It is a pleasure to be attending this Research Forum for the first time, and I congratulate you on having struck on such an intriguing theme for the conference - the boundaries of responsibilities in financial services.

Before tackling the heart of it, there is a bugbear of mine that I'd like to share with you. It is about the wider topic of research in financial services - or lack of it - and in particular, the paucity of independent academic studies. Just looking at the attendance list for today tells me something stark - academic delegates are in a tiny minority.

As you may know, I am a lawyer who has a policy and regulatory background. But I have also been an academic, helping to initiate and oversee research programmes. I have been used to the abundance of both scholarly criticism and academic research in the legal world. Large well-established academic law departments prepare generations of students with both practical knowledge and a historically-based theoretical perspective - as a foundation for practice, business or other careers.

So when I came to the financial services world some ten years ago, I looked for the standard textbooks, the research library, the quarterly journals, the historical texts that would show me the development of this field. I found a rather smaller shelf-full than I had expected. For instance, I looked for what I assumed would be the standard work on the Pensions Review. As far as I can see, the position is still that no one has yet written a critical study of this major event in the life of the industry.

Yesterday I attended the launch of a Nuffield Inquiry into Empirical Legal Research, on whose advisory committee I served. The Inquiry draws attention to the need to develop the next generation of academic researchers into the operation of the law and the legal system. It looked at the role of the Economic and Social Research Council (ESRC) and the other funding councils - and how undergraduate, postgraduate, post-doctoral and inter-disciplinary studies can be fostered. In financial services we can only dream about the notion that people would be concerned about the next generation of researchers, when the present generation is itself so sparse.

> _MATERIAL SUPPLIED_

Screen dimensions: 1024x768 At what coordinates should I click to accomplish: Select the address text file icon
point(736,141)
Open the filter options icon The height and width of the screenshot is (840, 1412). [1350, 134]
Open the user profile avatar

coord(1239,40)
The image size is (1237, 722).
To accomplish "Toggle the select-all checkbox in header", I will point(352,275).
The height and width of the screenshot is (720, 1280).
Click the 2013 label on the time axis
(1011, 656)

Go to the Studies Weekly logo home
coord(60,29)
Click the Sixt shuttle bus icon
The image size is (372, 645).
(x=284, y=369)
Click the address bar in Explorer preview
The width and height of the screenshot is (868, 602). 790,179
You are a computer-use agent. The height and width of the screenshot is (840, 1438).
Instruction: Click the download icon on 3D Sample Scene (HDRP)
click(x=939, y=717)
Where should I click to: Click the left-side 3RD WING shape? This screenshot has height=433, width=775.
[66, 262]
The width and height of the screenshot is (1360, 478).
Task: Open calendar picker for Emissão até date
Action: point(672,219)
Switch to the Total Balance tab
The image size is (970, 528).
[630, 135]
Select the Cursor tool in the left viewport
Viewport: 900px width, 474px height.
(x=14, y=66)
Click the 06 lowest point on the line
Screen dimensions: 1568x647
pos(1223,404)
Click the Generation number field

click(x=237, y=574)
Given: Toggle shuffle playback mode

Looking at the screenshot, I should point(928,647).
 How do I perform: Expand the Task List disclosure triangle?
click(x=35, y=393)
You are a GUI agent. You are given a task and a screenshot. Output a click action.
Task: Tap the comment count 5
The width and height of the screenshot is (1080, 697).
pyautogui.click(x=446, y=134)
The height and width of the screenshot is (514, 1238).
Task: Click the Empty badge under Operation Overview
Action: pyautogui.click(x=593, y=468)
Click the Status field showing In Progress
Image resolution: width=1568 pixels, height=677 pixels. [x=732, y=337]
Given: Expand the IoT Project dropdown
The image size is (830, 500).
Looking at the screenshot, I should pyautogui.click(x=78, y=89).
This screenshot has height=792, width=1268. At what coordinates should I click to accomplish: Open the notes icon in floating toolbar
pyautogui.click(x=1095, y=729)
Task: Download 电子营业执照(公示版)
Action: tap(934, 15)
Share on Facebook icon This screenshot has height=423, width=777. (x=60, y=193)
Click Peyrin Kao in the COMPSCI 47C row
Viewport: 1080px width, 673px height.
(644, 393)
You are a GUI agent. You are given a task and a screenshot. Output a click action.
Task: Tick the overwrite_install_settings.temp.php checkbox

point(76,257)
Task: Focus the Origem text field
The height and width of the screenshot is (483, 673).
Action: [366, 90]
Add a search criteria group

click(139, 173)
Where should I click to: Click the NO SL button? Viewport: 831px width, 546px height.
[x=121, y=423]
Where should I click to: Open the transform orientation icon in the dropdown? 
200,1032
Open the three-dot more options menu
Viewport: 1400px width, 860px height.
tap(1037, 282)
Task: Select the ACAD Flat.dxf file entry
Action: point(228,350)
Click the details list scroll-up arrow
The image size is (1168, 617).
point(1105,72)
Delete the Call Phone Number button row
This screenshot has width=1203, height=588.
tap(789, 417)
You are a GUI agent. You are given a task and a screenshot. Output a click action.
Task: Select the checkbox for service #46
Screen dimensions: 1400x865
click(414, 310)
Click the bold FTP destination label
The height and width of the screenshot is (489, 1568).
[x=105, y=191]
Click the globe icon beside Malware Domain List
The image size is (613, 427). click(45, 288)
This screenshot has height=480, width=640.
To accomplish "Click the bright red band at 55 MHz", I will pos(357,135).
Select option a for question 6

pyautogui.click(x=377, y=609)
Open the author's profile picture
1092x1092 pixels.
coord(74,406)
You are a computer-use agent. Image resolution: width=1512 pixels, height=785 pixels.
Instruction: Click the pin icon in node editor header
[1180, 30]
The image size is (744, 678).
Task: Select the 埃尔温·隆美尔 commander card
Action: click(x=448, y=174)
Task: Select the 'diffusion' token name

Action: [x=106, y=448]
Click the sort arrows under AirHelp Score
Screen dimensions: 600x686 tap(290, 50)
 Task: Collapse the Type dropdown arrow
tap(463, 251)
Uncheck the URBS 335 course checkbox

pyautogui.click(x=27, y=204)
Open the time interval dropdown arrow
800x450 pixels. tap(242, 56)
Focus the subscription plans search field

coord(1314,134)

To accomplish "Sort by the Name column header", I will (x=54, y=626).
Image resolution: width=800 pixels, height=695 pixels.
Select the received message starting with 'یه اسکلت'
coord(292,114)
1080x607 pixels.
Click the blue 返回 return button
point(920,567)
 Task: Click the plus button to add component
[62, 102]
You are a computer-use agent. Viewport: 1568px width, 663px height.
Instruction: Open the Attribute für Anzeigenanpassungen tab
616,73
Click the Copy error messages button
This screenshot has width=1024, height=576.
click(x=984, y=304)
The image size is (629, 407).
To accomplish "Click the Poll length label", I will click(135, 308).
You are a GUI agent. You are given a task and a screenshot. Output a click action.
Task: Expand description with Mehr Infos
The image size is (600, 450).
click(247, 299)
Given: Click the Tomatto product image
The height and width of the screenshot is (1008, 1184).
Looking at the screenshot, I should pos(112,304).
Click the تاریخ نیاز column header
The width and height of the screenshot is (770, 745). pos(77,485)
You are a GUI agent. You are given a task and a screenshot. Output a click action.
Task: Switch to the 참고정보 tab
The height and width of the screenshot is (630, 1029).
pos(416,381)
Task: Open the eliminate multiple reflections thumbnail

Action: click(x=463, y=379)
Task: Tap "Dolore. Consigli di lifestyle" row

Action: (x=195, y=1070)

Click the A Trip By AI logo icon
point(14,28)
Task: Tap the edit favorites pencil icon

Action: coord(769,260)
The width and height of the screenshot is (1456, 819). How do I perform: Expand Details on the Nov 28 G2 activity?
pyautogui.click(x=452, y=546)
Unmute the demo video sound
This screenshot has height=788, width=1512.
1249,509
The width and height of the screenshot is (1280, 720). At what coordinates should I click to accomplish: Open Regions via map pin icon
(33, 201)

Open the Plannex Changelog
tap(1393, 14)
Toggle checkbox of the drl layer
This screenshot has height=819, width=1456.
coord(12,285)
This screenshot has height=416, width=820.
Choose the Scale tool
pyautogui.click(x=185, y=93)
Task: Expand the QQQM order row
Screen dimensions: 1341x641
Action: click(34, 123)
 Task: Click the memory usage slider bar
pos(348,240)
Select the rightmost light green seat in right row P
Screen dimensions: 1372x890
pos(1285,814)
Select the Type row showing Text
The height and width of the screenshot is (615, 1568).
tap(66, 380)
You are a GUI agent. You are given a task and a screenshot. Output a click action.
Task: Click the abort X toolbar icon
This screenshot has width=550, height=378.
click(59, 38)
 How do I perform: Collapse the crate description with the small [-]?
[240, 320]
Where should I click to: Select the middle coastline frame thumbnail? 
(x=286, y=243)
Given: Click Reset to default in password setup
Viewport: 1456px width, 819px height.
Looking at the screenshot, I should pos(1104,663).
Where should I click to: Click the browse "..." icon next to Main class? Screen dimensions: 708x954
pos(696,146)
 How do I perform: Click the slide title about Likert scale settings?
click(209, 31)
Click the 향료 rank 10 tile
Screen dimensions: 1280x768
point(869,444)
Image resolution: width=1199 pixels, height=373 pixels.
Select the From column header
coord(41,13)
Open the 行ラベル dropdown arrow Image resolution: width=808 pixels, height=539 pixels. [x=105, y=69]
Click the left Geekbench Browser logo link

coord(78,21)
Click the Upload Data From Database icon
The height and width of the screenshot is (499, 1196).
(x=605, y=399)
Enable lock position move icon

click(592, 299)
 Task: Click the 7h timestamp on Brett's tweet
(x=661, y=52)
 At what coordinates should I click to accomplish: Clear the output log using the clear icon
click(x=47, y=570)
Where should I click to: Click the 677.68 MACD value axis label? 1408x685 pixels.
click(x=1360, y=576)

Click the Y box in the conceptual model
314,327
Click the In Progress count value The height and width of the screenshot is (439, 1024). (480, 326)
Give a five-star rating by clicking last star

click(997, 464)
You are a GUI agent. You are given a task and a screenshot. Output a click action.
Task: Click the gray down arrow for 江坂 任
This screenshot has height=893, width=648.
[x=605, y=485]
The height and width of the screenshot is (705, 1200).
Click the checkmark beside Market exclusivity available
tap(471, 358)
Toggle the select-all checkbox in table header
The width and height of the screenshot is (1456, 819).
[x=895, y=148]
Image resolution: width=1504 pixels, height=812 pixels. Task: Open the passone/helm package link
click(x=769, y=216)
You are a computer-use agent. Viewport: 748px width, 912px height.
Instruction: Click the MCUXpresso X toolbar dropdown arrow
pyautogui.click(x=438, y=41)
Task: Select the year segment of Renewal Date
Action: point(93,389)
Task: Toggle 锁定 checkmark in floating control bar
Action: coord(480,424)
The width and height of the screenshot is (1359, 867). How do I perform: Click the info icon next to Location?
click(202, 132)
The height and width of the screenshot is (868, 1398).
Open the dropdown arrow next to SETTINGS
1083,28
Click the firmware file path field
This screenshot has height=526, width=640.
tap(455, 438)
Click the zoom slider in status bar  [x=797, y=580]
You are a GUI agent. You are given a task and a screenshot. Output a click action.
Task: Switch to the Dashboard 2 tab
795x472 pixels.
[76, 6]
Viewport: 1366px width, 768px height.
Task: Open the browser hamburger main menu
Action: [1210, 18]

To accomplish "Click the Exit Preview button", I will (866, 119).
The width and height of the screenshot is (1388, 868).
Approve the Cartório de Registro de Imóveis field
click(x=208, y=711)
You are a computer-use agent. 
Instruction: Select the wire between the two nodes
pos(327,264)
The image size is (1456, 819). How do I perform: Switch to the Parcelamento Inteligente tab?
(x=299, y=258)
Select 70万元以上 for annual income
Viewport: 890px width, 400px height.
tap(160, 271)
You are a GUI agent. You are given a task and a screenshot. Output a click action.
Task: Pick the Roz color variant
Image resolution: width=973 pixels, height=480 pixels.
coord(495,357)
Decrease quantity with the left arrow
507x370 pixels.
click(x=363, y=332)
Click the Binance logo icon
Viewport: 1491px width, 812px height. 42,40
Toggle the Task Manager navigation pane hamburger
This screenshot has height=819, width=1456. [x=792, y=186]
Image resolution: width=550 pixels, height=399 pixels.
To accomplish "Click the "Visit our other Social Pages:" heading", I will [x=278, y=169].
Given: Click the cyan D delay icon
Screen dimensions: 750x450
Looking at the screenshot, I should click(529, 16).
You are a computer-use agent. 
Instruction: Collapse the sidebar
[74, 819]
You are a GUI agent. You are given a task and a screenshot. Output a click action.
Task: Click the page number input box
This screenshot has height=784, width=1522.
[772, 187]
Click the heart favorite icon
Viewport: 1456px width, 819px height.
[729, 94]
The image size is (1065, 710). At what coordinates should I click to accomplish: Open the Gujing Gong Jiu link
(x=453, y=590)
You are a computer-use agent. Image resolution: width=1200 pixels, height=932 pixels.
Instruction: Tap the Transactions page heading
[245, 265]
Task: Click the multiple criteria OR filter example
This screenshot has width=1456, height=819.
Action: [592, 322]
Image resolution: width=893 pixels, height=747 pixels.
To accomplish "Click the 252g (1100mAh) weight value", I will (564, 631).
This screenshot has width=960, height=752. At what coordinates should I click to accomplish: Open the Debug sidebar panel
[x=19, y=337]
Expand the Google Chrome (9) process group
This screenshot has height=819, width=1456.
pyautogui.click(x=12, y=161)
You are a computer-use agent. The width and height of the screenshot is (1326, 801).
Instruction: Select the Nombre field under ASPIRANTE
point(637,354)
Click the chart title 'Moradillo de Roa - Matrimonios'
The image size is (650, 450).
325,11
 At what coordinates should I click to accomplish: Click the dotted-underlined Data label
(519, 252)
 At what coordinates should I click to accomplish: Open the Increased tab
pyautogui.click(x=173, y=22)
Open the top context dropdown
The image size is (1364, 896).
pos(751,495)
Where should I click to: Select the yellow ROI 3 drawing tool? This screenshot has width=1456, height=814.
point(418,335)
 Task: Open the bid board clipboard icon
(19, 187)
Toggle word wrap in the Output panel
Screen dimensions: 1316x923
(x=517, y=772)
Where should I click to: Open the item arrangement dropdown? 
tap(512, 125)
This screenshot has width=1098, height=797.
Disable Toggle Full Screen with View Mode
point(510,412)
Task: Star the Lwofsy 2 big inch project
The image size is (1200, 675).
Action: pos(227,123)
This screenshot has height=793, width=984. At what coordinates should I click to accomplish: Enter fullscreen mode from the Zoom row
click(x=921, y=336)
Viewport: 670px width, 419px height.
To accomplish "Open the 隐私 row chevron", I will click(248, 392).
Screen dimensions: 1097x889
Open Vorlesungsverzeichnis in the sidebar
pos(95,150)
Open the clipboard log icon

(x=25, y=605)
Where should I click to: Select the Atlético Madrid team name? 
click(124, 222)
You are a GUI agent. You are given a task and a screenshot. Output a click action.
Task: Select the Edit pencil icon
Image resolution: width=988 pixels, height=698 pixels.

> _WHAT THE TASK REQUIRES_
In the speech on research in financial services, which major event in the life of the industry still lacks a critical study?

> _RIGHT ANSWER_
The Pensions Review.